L’ancien envoyé spécial de l’ONU en Syrie, Lakhdhar Brahimi, a affirmé que « la poursuite du conflit syrien est néfaste aux pays voisins et risque d'exploser toute région".
"Ce conflit ne se limite pas à la Syrie mais pourrait avoir des répercussions négatives sur le Liban, notamment en présence de l’organisation de l’Etat Islamique en Irak et au Levant (EIIL) ».
Dans une interview accordée au magazine allemand « Dier Spiegel », Brahimi a formulé le souhait de voir le Président syrien Bachar al-Assad procèder à la passation du pouvoir. "C'est la meilleure alternative pour le pays", a-t-il dit.
"La délégation syrienne s’est rendue à la Conférence de Genève II en signe de gratitude envers la Russie et non pour engager des négociations fructueuses sur la crise syrienne", a-t-il regretté.
Réagissant à une question sur le départ de Bachar al-Assad, Brahimi a relevé qu'Al-Assad lui a dit que le peuple syrien veut qu'il reste encore au pouvoir".
"La rééelection d’Al-Assad avec 89% des suffrages exprimés lors de la Présidentielle, ne fait que torpiller toute solution politique en Syrie", a-t-il souligné.

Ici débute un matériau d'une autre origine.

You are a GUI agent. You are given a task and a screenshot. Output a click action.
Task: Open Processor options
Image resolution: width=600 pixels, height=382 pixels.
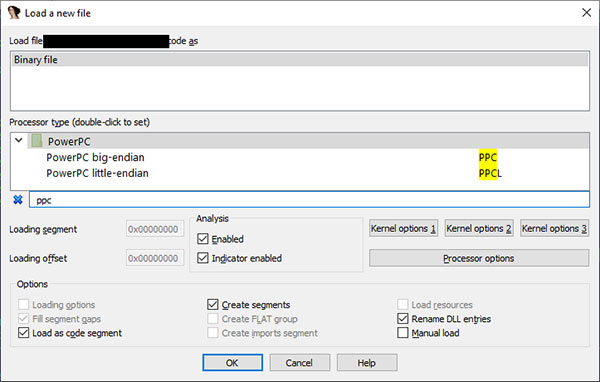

"Al-Assad est au courant la situation qui prévaut en Syrie.Néanmoins, certains détails pourraient lui échapper", a poursuivi Brahimi.
"Il est au courant de la torture et de la destruction massive des villes" et ne peut pas en aucun cas faire fi de souffrances qu'endurent 2.5 millions réfugiés ou 100 mille détenus dans les prisons syriennes», insiste l'ancien médiateur onusien.
Brahimi a partagé le même avis du Secrétaire général de l’ONU, Ban Ki-moon selon lequel il n'est pas question de recourir à l'option militaire pour résoudre le conflit syrien. "Aucun des deux parties belligérantes ne sortira vainqueur", a-t-il martelé, mettant en garde contre les risques "d'une éventuelle somalisation de la Syrie".